OBJECTIVE: Please set out every line of the material below as a JSON list of strings, one string per line, leaving out blank lines.

DATA SHOWN:

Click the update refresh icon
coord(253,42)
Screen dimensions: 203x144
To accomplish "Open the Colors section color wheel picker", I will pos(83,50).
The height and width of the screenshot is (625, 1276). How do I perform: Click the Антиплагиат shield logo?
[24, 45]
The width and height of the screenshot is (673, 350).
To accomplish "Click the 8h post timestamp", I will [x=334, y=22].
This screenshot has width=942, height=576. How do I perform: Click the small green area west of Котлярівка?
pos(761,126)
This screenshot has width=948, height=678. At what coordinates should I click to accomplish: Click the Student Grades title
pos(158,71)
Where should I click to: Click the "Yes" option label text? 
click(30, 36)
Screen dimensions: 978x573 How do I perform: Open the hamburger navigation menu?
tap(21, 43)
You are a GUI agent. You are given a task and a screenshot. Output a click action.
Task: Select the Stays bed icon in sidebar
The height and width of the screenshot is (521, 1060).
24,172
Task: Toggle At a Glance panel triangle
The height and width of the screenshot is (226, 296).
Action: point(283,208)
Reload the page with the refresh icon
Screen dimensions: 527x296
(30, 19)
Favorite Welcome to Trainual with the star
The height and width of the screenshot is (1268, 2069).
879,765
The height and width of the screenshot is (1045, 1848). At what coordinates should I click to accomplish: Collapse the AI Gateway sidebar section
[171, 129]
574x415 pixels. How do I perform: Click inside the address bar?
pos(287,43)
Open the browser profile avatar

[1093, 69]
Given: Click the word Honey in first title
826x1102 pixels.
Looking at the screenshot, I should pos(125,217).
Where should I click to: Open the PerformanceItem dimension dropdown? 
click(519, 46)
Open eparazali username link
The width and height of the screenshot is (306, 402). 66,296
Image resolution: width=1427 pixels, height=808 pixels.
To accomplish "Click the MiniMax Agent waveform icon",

COMPLETE RESPONSE:
[
  "Click the update refresh icon",
  "coord(253,42)",
  "Screen dimensions: 203x144",
  "To accomplish \"Open the Colors section color wheel picker\", I will pos(83,50).",
  "The height and width of the screenshot is (625, 1276). How do I perform: Click the Антиплагиат shield logo?",
  "[24, 45]",
  "The width and height of the screenshot is (673, 350).",
  "To accomplish \"Click the 8h post timestamp\", I will [x=334, y=22].",
  "This screenshot has width=942, height=576. How do I perform: Click the small green area west of Котлярівка?",
  "pos(761,126)",
  "This screenshot has width=948, height=678. At what coordinates should I click to accomplish: Click the Student Grades title",
  "pos(158,71)",
  "Where should I click to: Click the \"Yes\" option label text? ",
  "click(30, 36)",
  "Screen dimensions: 978x573 How do I perform: Open the hamburger navigation menu?",
  "tap(21, 43)",
  "You are a GUI agent. You are given a task and a screenshot. Output a click action.",
  "Task: Select the Stays bed icon in sidebar",
  "The height and width of the screenshot is (521, 1060).",
  "24,172",
  "Task: Toggle At a Glance panel triangle",
  "The height and width of the screenshot is (226, 296).",
  "Action: point(283,208)",
  "Reload the page with the refresh icon",
  "Screen dimensions: 527x296",
  "(30, 19)",
  "Favorite Welcome to Trainual with the star",
  "The height and width of the screenshot is (1268, 2069).",
  "879,765",
  "The height and width of the screenshot is (1045, 1848). At what coordinates should I click to accomplish: Collapse the AI Gateway sidebar section",
  "[171, 129]",
  "574x415 pixels. How do I perform: Click inside the address bar?",
  "pos(287,43)",
  "Open the browser profile avatar",
  "[1093, 69]",
  "Given: Click the word Honey in first title",
  "826x1102 pixels.",
  "Looking at the screenshot, I should pos(125,217).",
  "Where should I click to: Open the PerformanceItem dimension dropdown? ",
  "click(519, 46)",
  "Open eparazali username link",
  "The width and height of the screenshot is (306, 402). 66,296",
  "Image resolution: width=1427 pixels, height=808 pixels.",
  "To accomplish \"Click the MiniMax Agent waveform icon\","
]